Extra-binomial variation in logistic linear models is discussed, among others, in Collett (1991). Williams (1982) proposed a quasi-likelihood approach for handling overdispersion in logistic regression models.
Suppose we observe the number of successes \(y_i\) in \(m_i\) trials, for \(i = 1, \ldots, n\), such that
$$y_i \mid p_i \sim \mathrm{Binomial}(m_i, p_i)$$
$$p_i \sim \mathrm{Beta}(\gamma, \delta)$$
Under this model, each of the \(n\) binomial observations has a different probability of success \(p_i\), where \(p_i\) is a random draw from a Beta distribution. Thus,
$$E(p_i) = \frac{\gamma}{\gamma+\delta} = \theta$$
$$V(p_i) = \phi\theta(1-\theta)$$
Assuming \(\gamma > 1\) and \(\delta > 1\), the Beta density is zero at the extreme values of zero and one, and thus \(0 < \phi \le 1/3\). From this, the unconditional mean and variance can be calculated:
$$E(y_i) = m_i \theta$$
$$V(y_i) = m_i \theta (1-\theta)(1+(m_i-1)\phi)$$
so unless \(m_i = 1\) or \(\phi = 0\), the unconditional variance of \(y_i\) is larger than binomial variance.
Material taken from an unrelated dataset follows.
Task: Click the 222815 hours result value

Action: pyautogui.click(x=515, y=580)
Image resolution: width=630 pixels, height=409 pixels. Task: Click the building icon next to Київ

Identical expressions for the mean and variance of \(y_i\) can be obtained if we assume that the \(m_i\) counts on the i-th unit are dependent, with the same correlation \(\phi\). In this case, \(-1/(m_i - 1) < \phi \le 1\).
The method proposed by Williams uses an iterative algorithm for estimating the dispersion parameter \(\phi\) and hence the necessary weights \(1/(1 + \phi(m_i - 1))\) (for details see Williams, 1982).